◆ WHAT YOU SHOULD DO
Copy out the joint probability thread from "Here's where my" up to and including "time and helpful.", switching "appreciate" to "value" wherever it occurs.

◆ EXTRACT

# # # # # # #

Joint Probability Functions

Hi.
Here's the problem im not quite sure how to do:

The joint probability function f(x,y) of the discrete random variables X and Y are shown below.

X
______0____1_____2______3___
__1|(0.1)_(0.15)__(0.2)___(p)
Y_2|(p)___(0.15)_(0.15)_(0.05)
__3|(0.05)_(0)____(p)____(0)


Find the value of p
[ i do this and work it out as p=0.05]
Determine whether or not X and Y are independent
[ i do this by finding E(x)=1.4, E(Y)=1.6, E(XY)=2.2, then the Cov(X,Y)=-0.04 and as the covariance equals 0 when X and Y are independent, the variables show some degree of dependency]

Here's where my problem starts:
Evaluate P(X+Y=Z) for each possible values z of the random variable X+Y.

I don't know how to do this and would appreciate any help!

Thanks

Andy

Hi Andrew,

I hope this is still on time and helpful.

# # # # # # #

◆ RAW DATA
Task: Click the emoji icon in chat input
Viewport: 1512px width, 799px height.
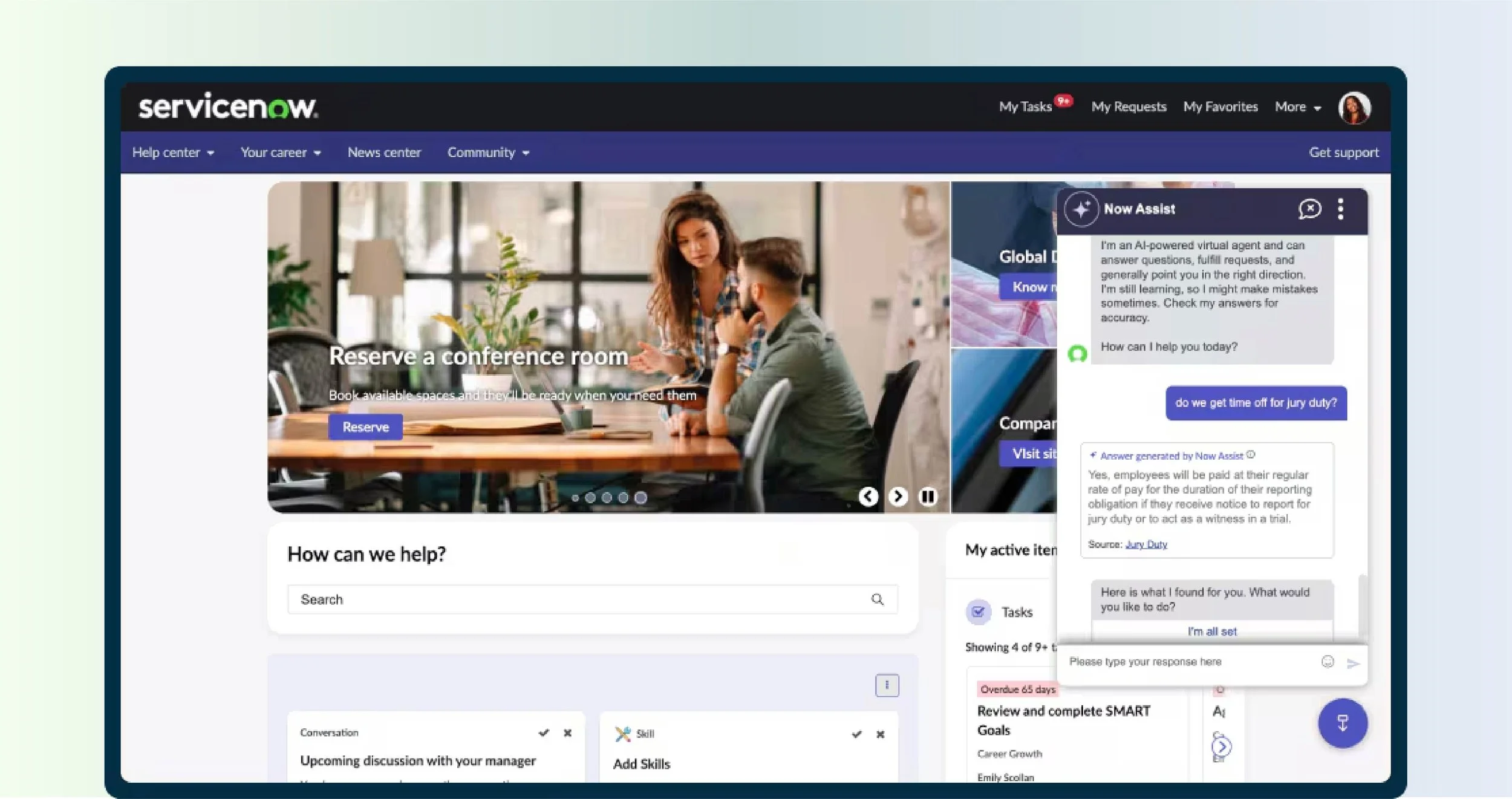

# # # # # # #

◆ ANSWER FOR THE TASK
Here's where my problem starts:
Evaluate P(X+Y=Z) for each possible values z of the random variable X+Y.

I don't know how to do this and would value any help!

Thanks

Andy

Hi Andrew,

I hope this is still on time and helpful.